After two days spent focusing on this issue a few statistics jump off the page: The average four-year college graduate leaves school with $26,000 in debt. The cost of college has risen 250 percent over the last three decades but the median income has only risen by about 15 percent making the idea of starting a college fund with a few dollars a week stashed in a piggy bank in a child’s infancy impossible. If parents really want to save for a child’s college education adults probably needed to start when they were children, not when their own children were born.
And while we’re heartened the president addressed this important issue — and that he chose to do so here in Western New York — some of his proposals miss the mark.
His broadest reform proposal includes instituting new college evaluations conducted by the federal Department of Education. We agree students and parents need a more comprehensive, understandable rubric by which to evaluate schools. As is the case with most education reforms, however, the devil is in the details. Grading colleges’ performance relative to cost and graduates’ success in finding gainful employment is important but it isn’t the only defining factor in what makes a school the right choice. Most universities specialize in certain fields of study and that can distort the picture.
Take the president’s host, the University at Buffalo, as an example: A student seeking to study medicine or biology would weigh UB higher than other schools that don’t have a renown focus on the field. A simple top sheet analysis of the generic UB student irrespective of discipline diminishes the school’s appearance and might prompt prospective students to look elsewhere.

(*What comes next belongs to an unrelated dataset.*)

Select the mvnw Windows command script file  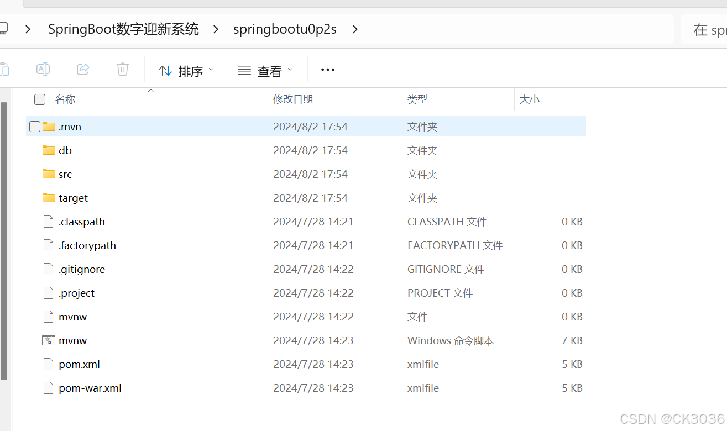tap(72, 340)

Given this reality, tying college evaluations to federal funding as the president seeks is a risky proposition. We would much prefer to treat the evaluations as a useful advisory tool for students.
A second proposal, one that’s already on the books but rarely used, is capping a graduate’s student loan payment to 10 percent of their income. That sounds like a reasonable idea but it could be tweaked.
What many graduates would say is they need help immediately with student loan payments. Extending the grace period for starting repayment from six months after graduation to 12 would be an excellent start. Given the persistently high unemployment rate among young people an extra six months to find a job and establish yourself as an economically independent adult would make a huge difference.
And we would add that the cap should be more flexible. Including a sunset provision of seven to 10 years or gradually increasing the cap offers students an incentive to pay off their loans quicker rather than wait when they could afford to pay more sooner. Offering graduates a lifetime cap on their maximum payment sets the bar too low and would in many instances needlessly extend the life of the loan leading to more interest paid over time.
Policy differences aside, we salute the president for addressing the topic and hope lawmakers in Washington take heed — higher education reform is both critical and necessary.